Extremely Loud and Incredibly Close

EXTREMELY LOUD AND INCREDIBLY CLOSE: Roadshow Films. Out February 23rd. 2012. Starring: Tom Hanks, Sandra Bullock, Thomas Horn, Max von Sydow, Viola Davis, Jeffrey Wright, Zoe Caldwell, and John Goodman. Directed by Stephen Daldry. Rated PG (Mild themes and coarse language). 129 min.

This American drama is a film of the 2005 book of the same name by Jonathan Safran Foer. It has been nominated for two Academy Awards: Best Picture and Best Supporting Actor (for Max von Sydow). The title tells it all. It is a film about the aftermath of the tragic events of September 11, 2001, when a terrorist attack destroyed the twin towers of the World Trade Center in New York City. The movie begins with a body falling in slow motion out of the sky.

The movie focuses on Oskar (Thomas Horn), the son of jeweller, Thomas Schell (Tom Hanks), who died in the attack. Following his father’s funeral, Oskar remembers the events set in train by that fateful day. He recalls that on September 11 (“the worst day” for him) there were 6 messages from his father, who was at a meeting on the 105th. floor of the World Trade Centre. He then saw the tower collapse on television. Oskar cannot understand why his father died, or why the Trade Centre was attacked. Looking much later in his father’s room, he finds a key in an envelope labelled with the word, “Black”. Keeping his search from his mother (Sandra Bullock), Oskar proceeds to contact everyone in New York City by that name. Two of those he has a lot to do with on his quest are Abby Black (Viola Davis), and a mute stranger called “The Renter” (Max von Sydow), who he realises after a while has to be his grandfather. The Renter joins Oskar to try and find out what the key unlocks, and teaches Oskar major lessons in life that help him cope.

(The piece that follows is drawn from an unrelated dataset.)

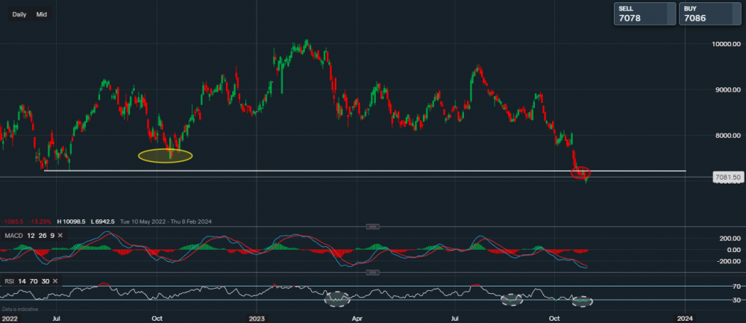Select the white horizontal support line
The image size is (746, 323).
point(298,171)
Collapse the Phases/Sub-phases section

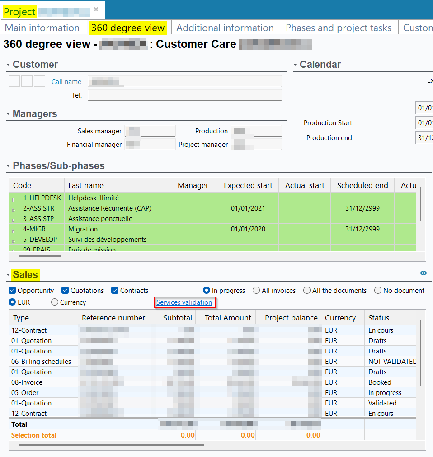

Oskar’s search allows him to interact in different ways with many people who were in some way part of his father’s life. They include Stan the doorman (John Goodman) of his apartment building, his grandmother (Zoe Caldwell), and Abby’s ex-husband, William (Jeffrey Wright). William knows about the key. The key fits a deposit box in a bank, the contents of which give comfort unexpectedly to others in surprising ways.

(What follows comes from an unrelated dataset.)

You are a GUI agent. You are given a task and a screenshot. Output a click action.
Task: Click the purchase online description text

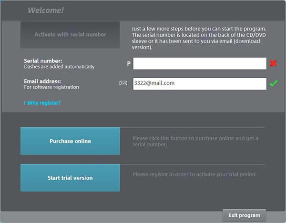pos(195,141)
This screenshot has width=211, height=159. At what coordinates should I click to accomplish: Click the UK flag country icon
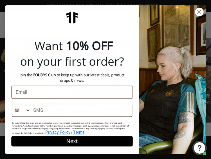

Oskar prepares a scrapbook of his hunt, and titles it “Extremely Loud and Incredibly Close”. His mother has become aware of his quest, and she indicates to Oskar that she has always followed behind him. This re-establishes her relationship with Oskar, and demonstrates to him the extent of her love. Finally, Oskar returns to a special meeting place, and discovers a note from his dead father. The note rewards Oskar for his endless searching. Previously, Oskar had a fear of heights, and the film concludes with Oskar riding high on a swing, finally at peace.

This is a stylish, well-directed and photographed film about catastrophic events. It exploits sensitivity a little to fit awful happenings, and there is a feeling of slow-burn therapeutic release about the film, which never goes away. The values it espouses, however, are very edifying.

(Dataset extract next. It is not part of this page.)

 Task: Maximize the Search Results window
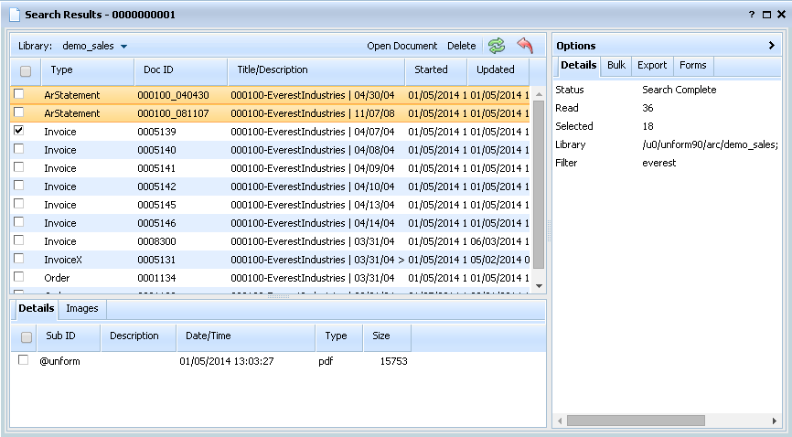(x=766, y=15)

In its final unravelling, the film becomes very sentimental, but the acting throughout is dramatically effective. Max von Sydow as Oskar’s mute grandfather is wonderful, Tom Hanks is ideal for his role, and Sandra Bullock is quietly compelling in her part as the exasperated mother coping with her own feelings of loss, and the depression of a grieving child. Thomas Horn plays the part of Oskar splendidly, and manages the awesome challenge of acting a child, who suffers from Aspergers’ syndrome.

This is a film about happenings still raw in our collective consciousness. Its sentimental treatment of them maintains the power to enthral, but the film doesn’t really help us further understand, or confront the wider meaning of what happened on that day. It commendably uses tasteful restraint and not political passion or moral indignation to communicate its point of view, but it conveys complex individual hurt in relatively simple ways.

Peter W. Sheehan is associate of the Australian Catholic Office for Film and Broadcasting.